Page extract:
══════════

Speaker
Description
Introduction: Tissue function depends on the intricate 3D organization of cells, matrix components, bioactive cues, and dynamic factors like nutrient and oxygen gradients, and mechanical forces. Advances in bioprinting have enhanced cellular organization, yet full tissue maturation, critical for biological function, often requires post fabrication measures. Here, we introduce a novel method to converge volumetrically bioprinted chip constructs with increasing channel complexity and a custom bioreactor to enable microfluidic perfusion. Establishing imaging-based analyses, we provide benchmarks to assess the developed platform and apply this workflow to the creation of a human mammary gland model. Here, the effects of perfusion underline the influence of mechanical stimulation on cell organization. Finally, to increase complexity of the model, we demonstrate the co-culture of two ductal structures—a mammary and an endothelial duct— as a step towards vascularized mammary models.

══════════

Extracted entries:
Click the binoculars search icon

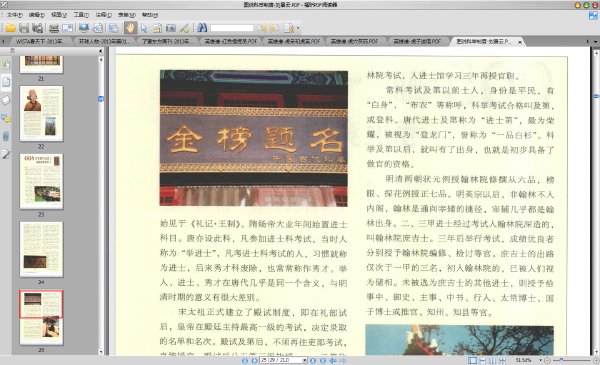[202, 28]
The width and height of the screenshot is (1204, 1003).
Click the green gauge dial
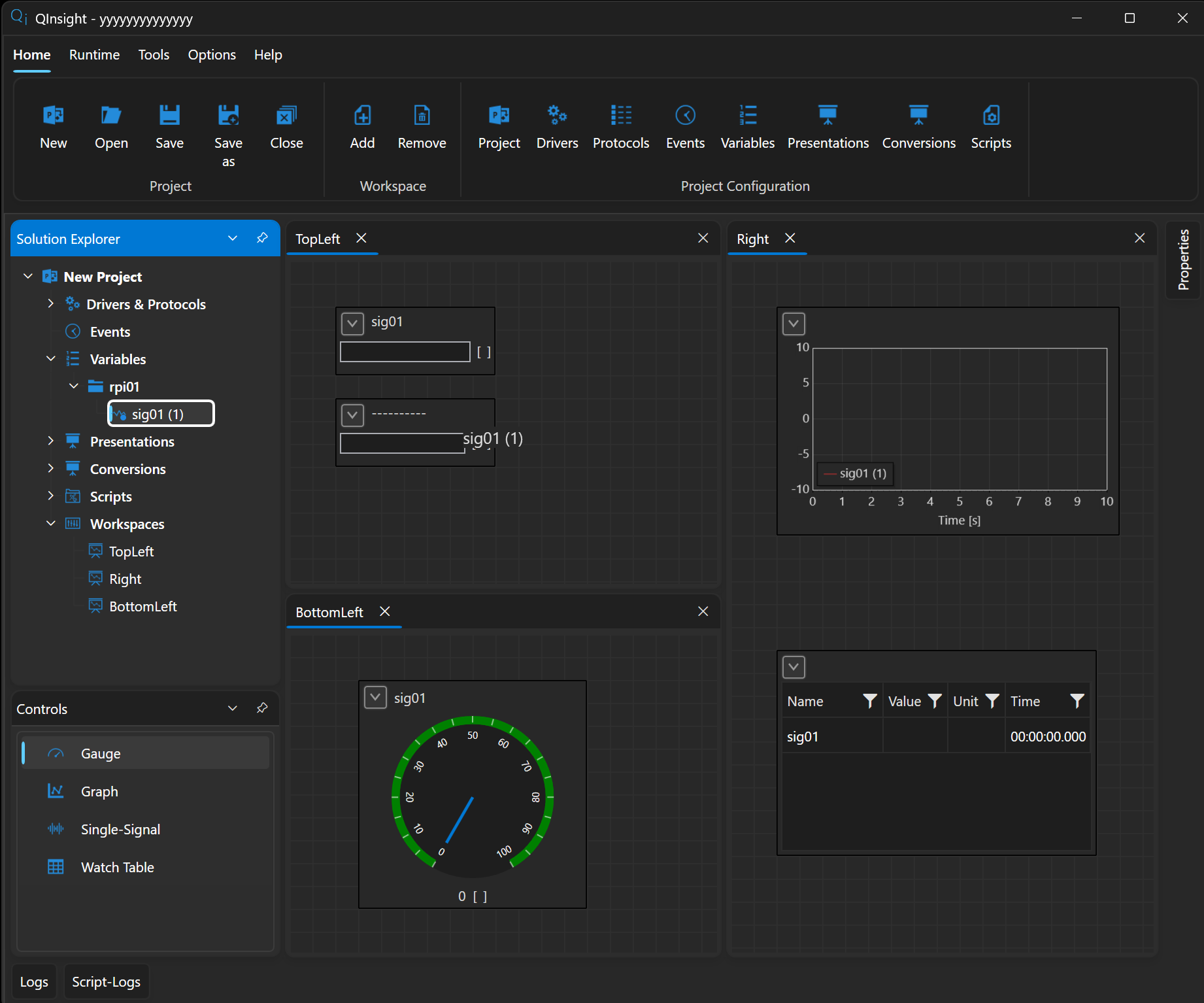click(x=473, y=796)
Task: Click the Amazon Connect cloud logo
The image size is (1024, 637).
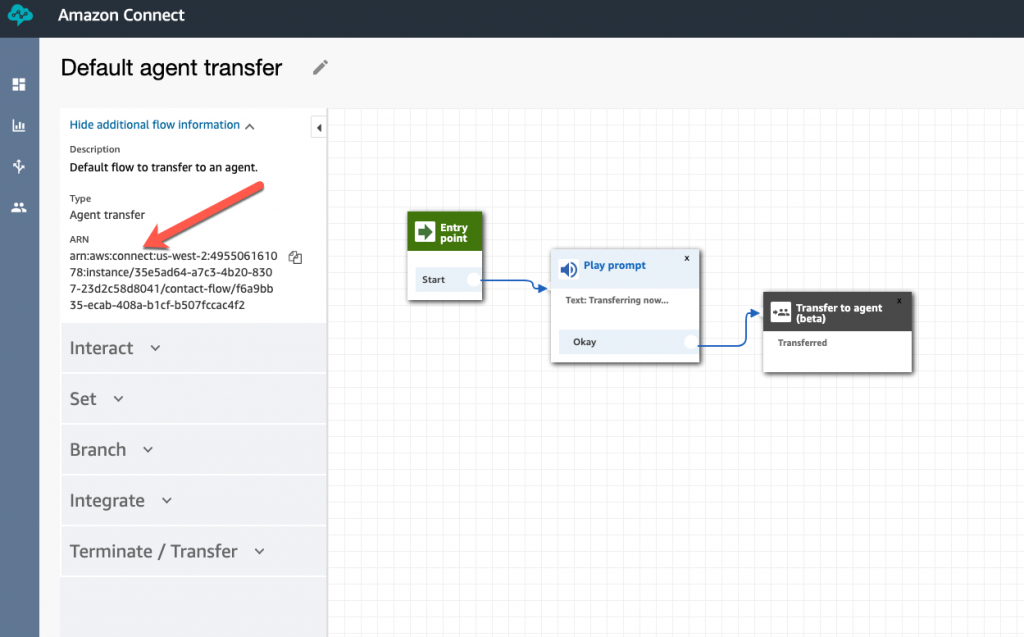Action: [19, 17]
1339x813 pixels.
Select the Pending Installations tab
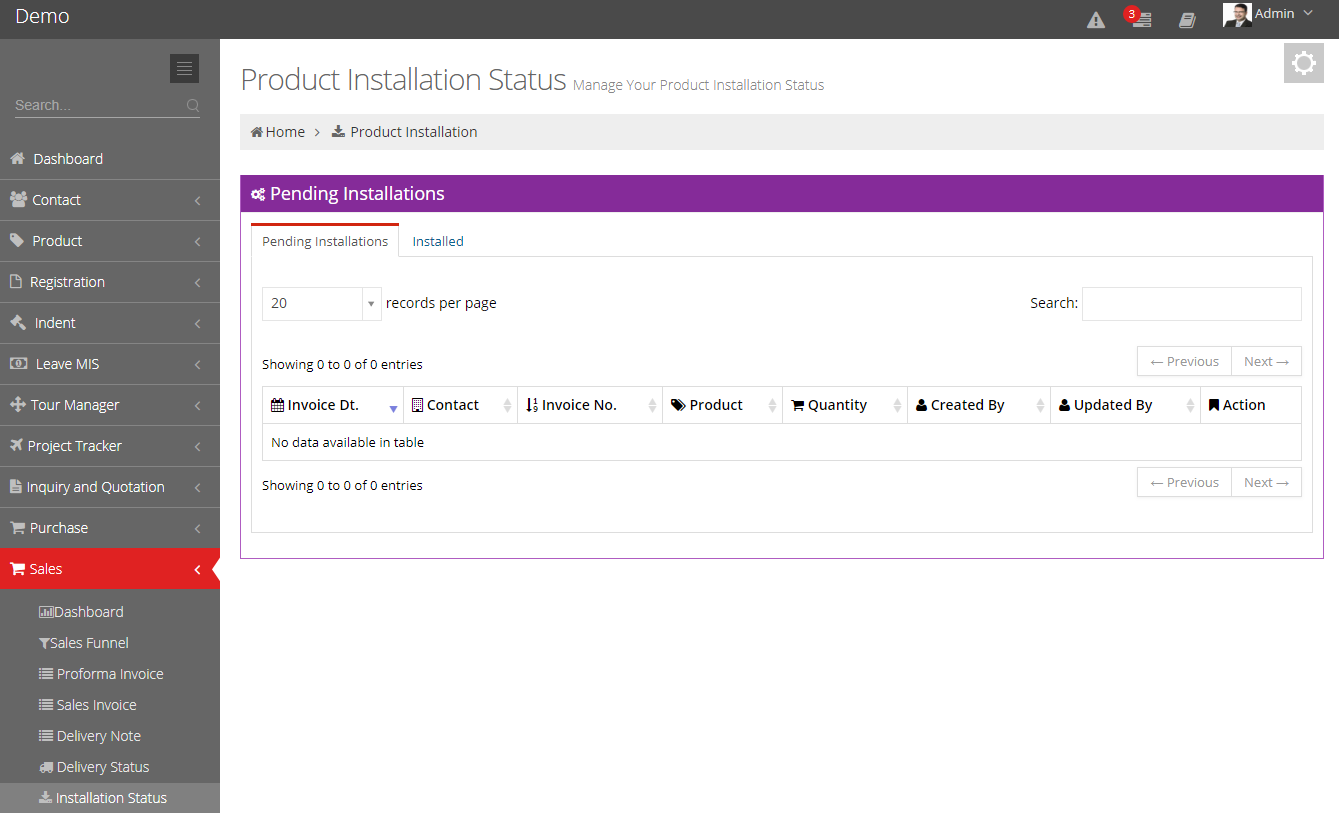coord(325,241)

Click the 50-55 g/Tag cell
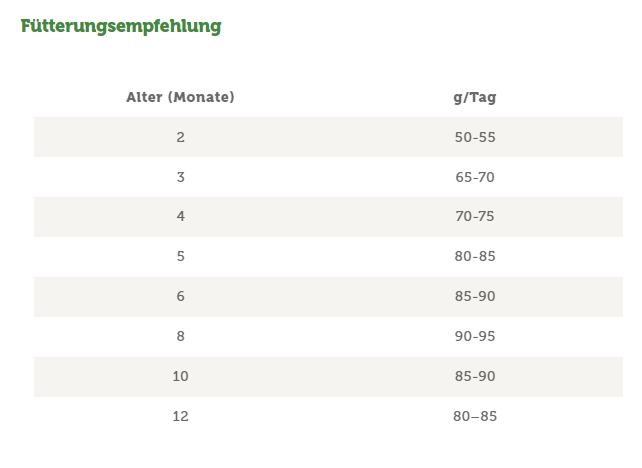tap(474, 137)
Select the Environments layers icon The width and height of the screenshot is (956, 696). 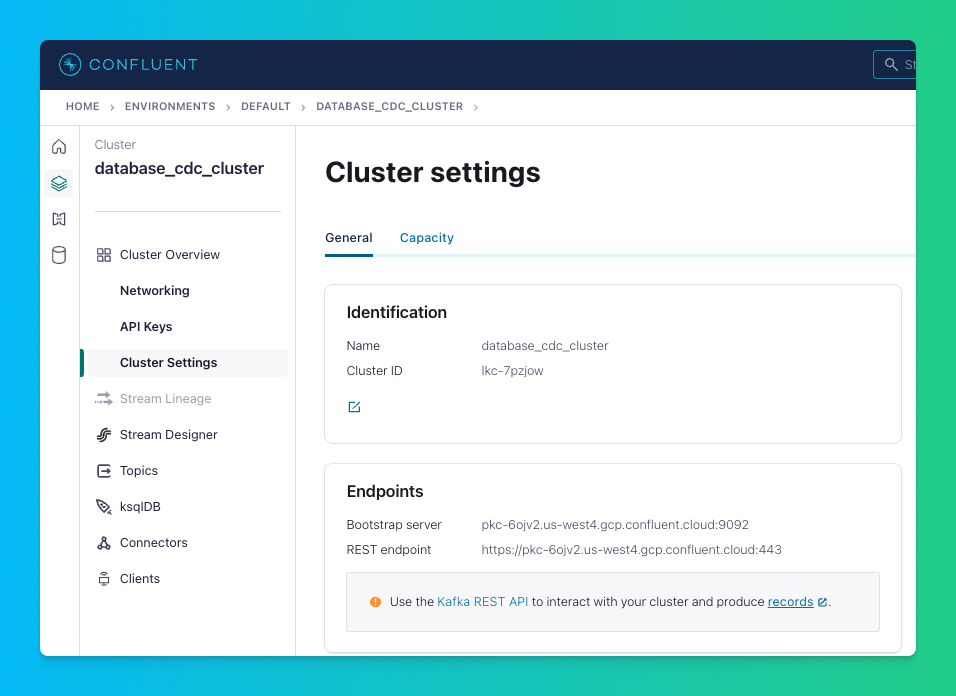[59, 183]
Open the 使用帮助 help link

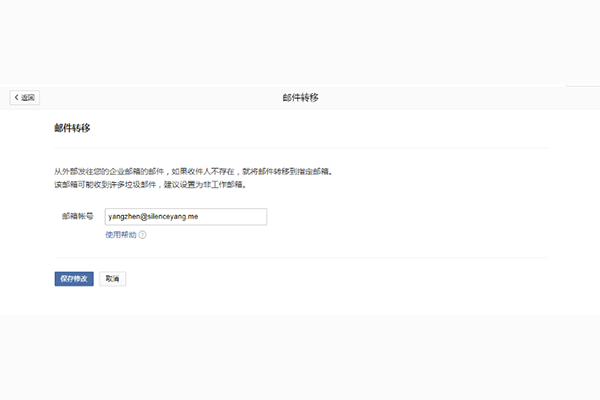click(120, 235)
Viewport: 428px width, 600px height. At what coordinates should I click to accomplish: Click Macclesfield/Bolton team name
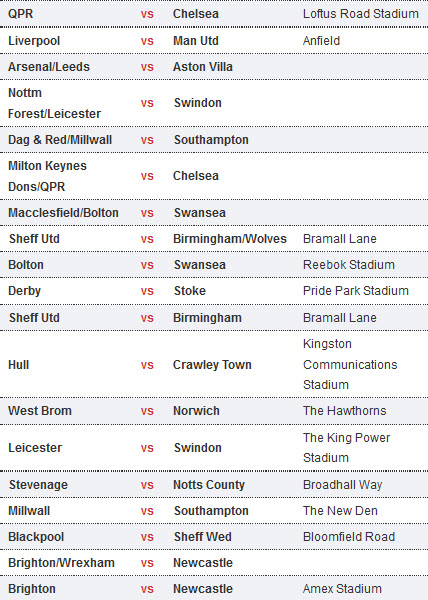pos(63,213)
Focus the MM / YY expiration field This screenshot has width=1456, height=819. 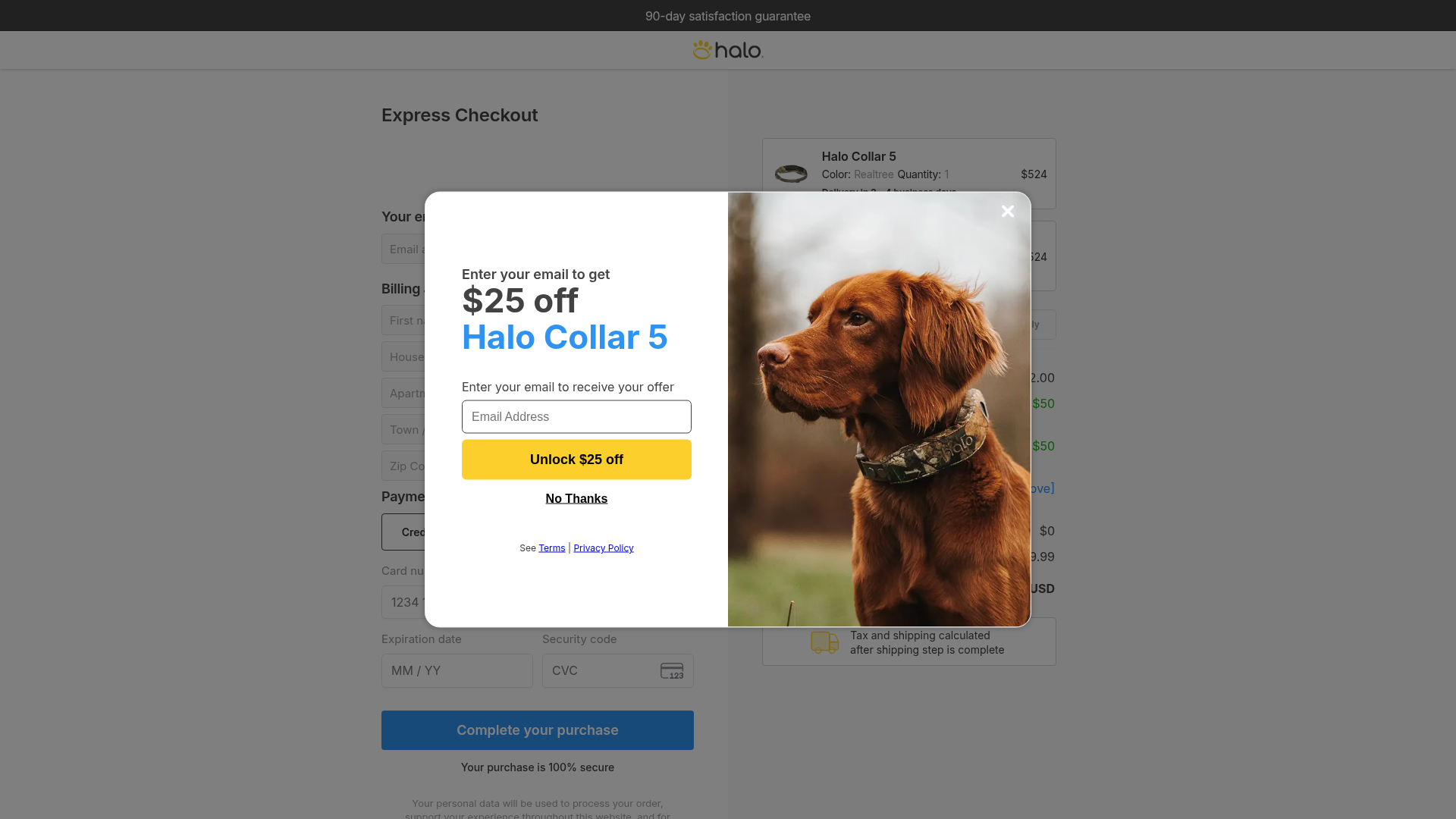[x=457, y=671]
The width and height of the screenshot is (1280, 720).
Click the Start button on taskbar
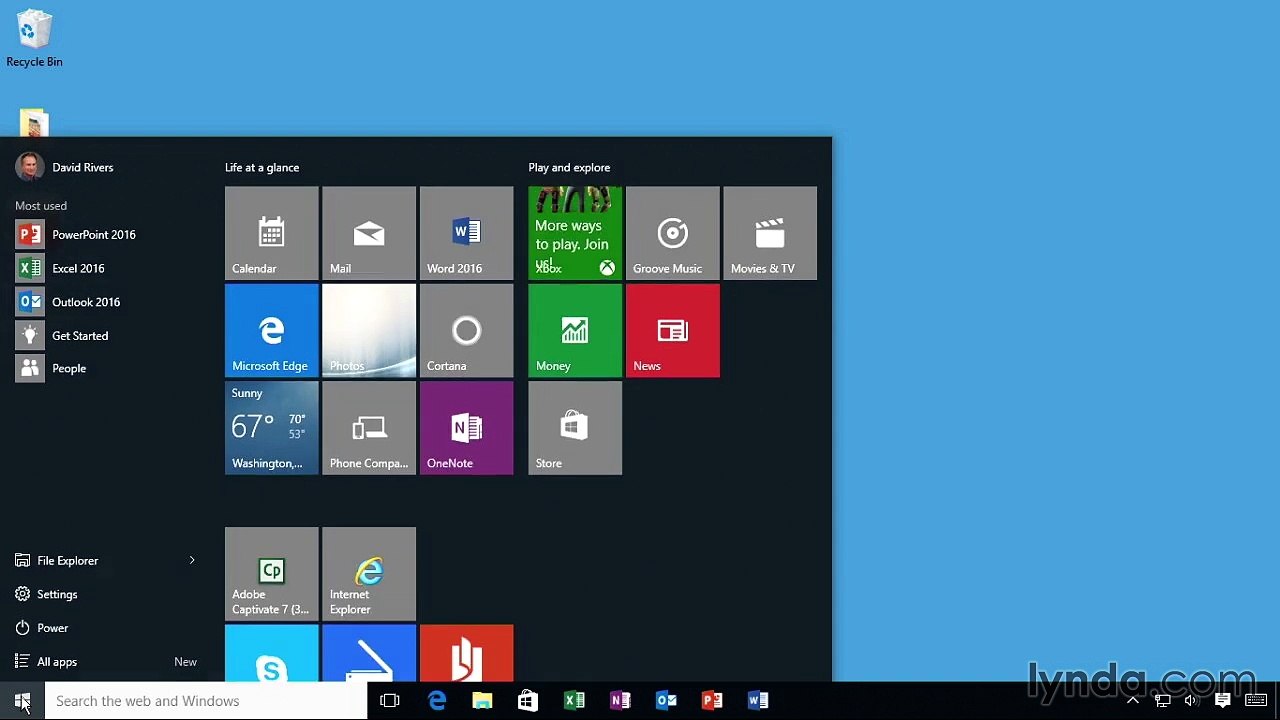(22, 701)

══════════

Problems and tasks:
**A.** Answer these questions from the bioprinting abstract:
(i) What is paired with the volumetrically bioprinted chip constructs to allow microfluidic perfusion?
(ii) What human tissue model is the workflow applied to?
(iii) Which two ductal structures are co-cultured?
**B.** Write the next part of the bioprinting abstract, picking up after its final sentence.

Per-task answers:
**A.**
(i) A custom bioreactor.
(ii) A human mammary gland model.
(iii) A mammary duct and an endothelial duct.

**B.**
Methods: To fabricate the chips, volumetric bioprinting (VBP) was performed with gelatin methacryloyl supplemented with photoinitiator lithium phenyl-2,4,6-trimethylbenzoyl-phosphinate. Printing accuracy was assessed through computational nominal actual comparison of the printed object (from lightsheet microscopy images) to the original STL file. Cell seeding optimization used human umbilical vein endothelial cells (HUVECs) and MCF10A cells at varying densities (7.5–60 million cells/mL) with channel coatings of poly-L-lysine, collagen type I, or both. A custom platform enabled automated chip rotation, and cell coverage was analyzed from segmented confocal images. To enable dynamic culture, an autoclavable and transparent CNC-milled perfusion bioreactor was developed. Chips were seeded with MCF10A to assess monolayer formation and cell polarization. As a proof of concept, a dual-channel chip incorporating an MCF10A and an endothelial channel was fabricated.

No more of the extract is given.